WRITTEN TASK: Lay out every line of the data below as a numbered list, skipping blank lines and leaving the pictures out.

== MATERIAL FOR THIS TASK

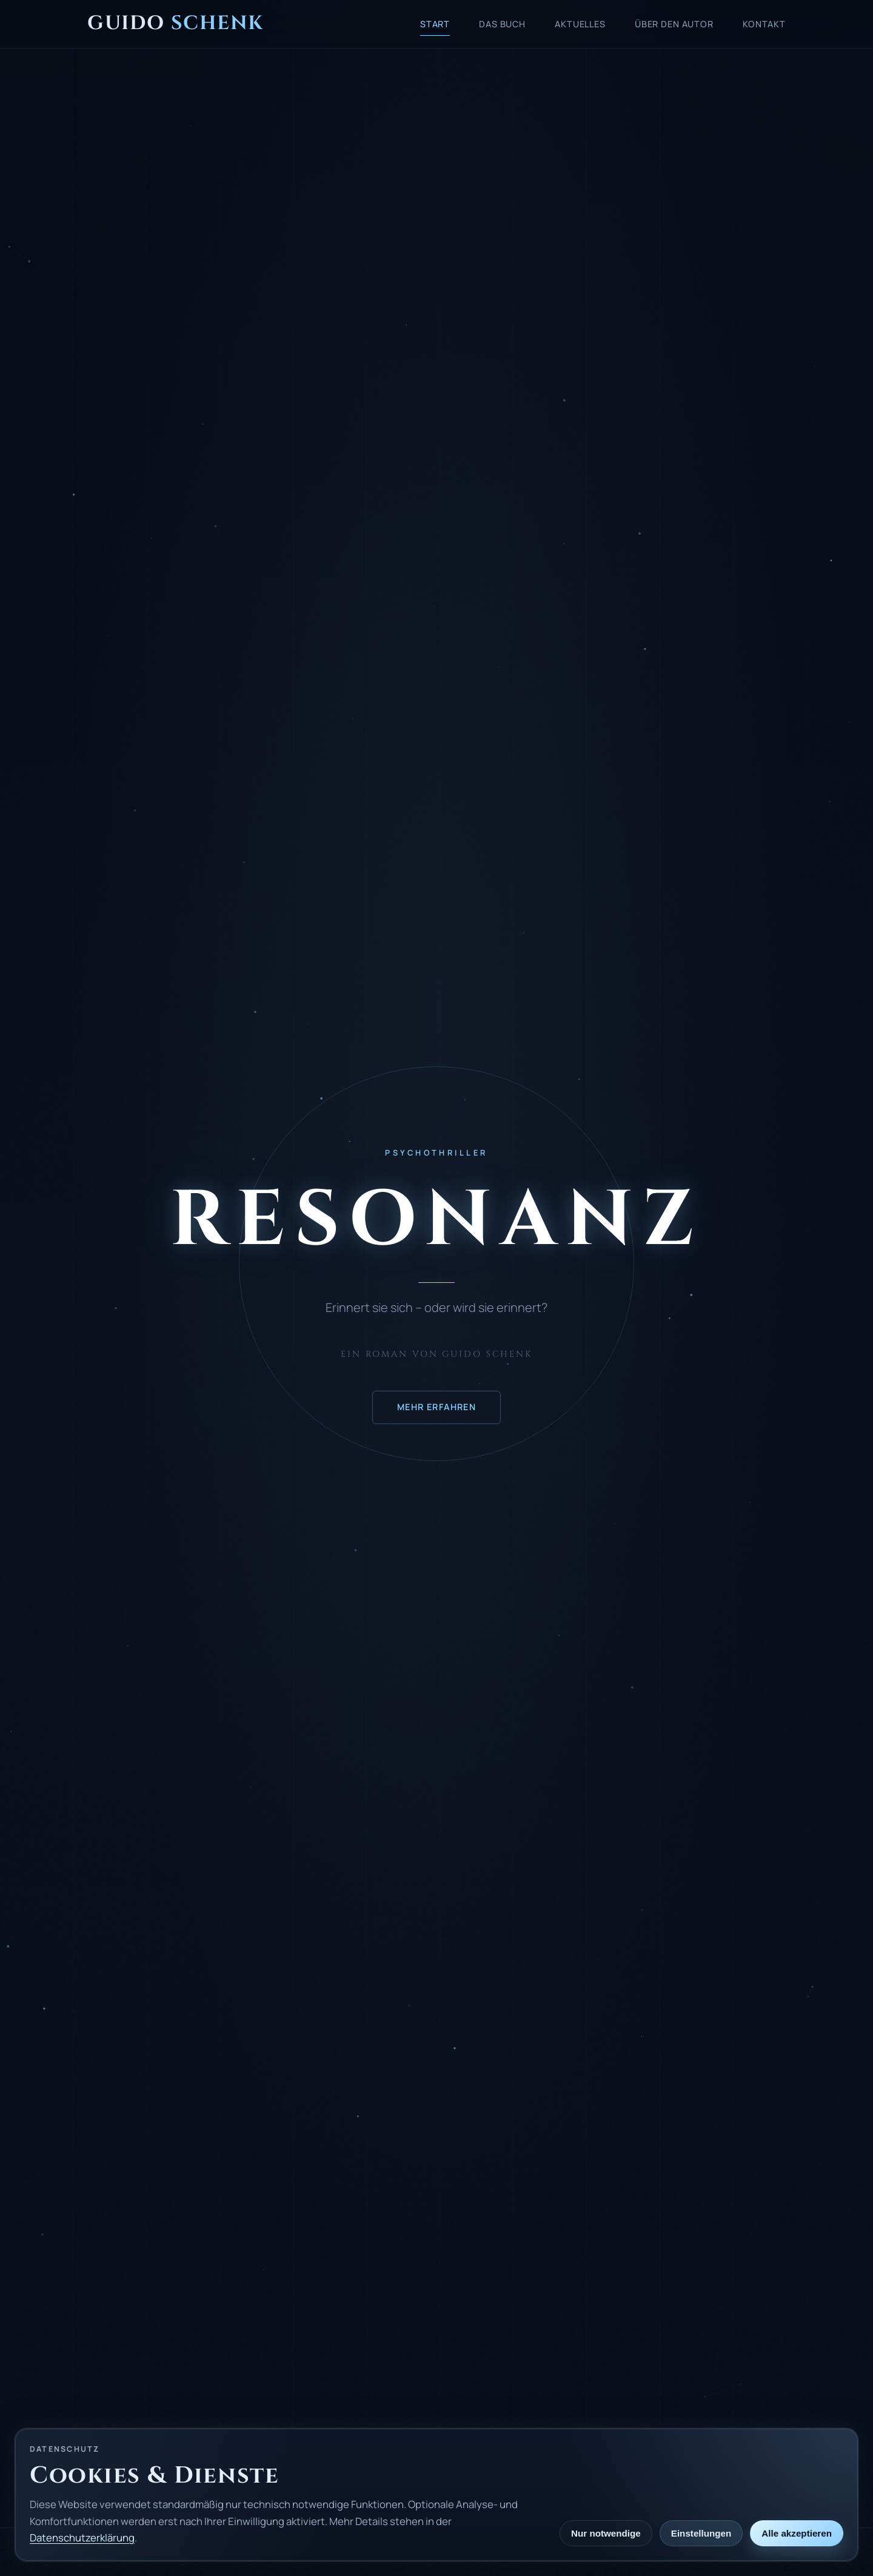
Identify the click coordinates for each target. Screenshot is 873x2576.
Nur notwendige (606, 2533)
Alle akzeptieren (796, 2533)
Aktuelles (580, 24)
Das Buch (502, 24)
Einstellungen (701, 2533)
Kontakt (764, 24)
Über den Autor (674, 24)
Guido (175, 23)
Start (435, 24)
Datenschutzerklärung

====

CORRECT ANSWER:
1. Identify the click coordinates for each target. Screenshot is 873x2576.
2. Nur notwendige (606, 2533)
3. Alle akzeptieren (796, 2533)
4. Aktuelles (580, 24)
5. Das Buch (502, 24)
6. Einstellungen (701, 2533)
7. Kontakt (764, 24)
8. Über den Autor (674, 24)
9. Guido (175, 23)
10. Start (435, 24)
11. Datenschutzerklärung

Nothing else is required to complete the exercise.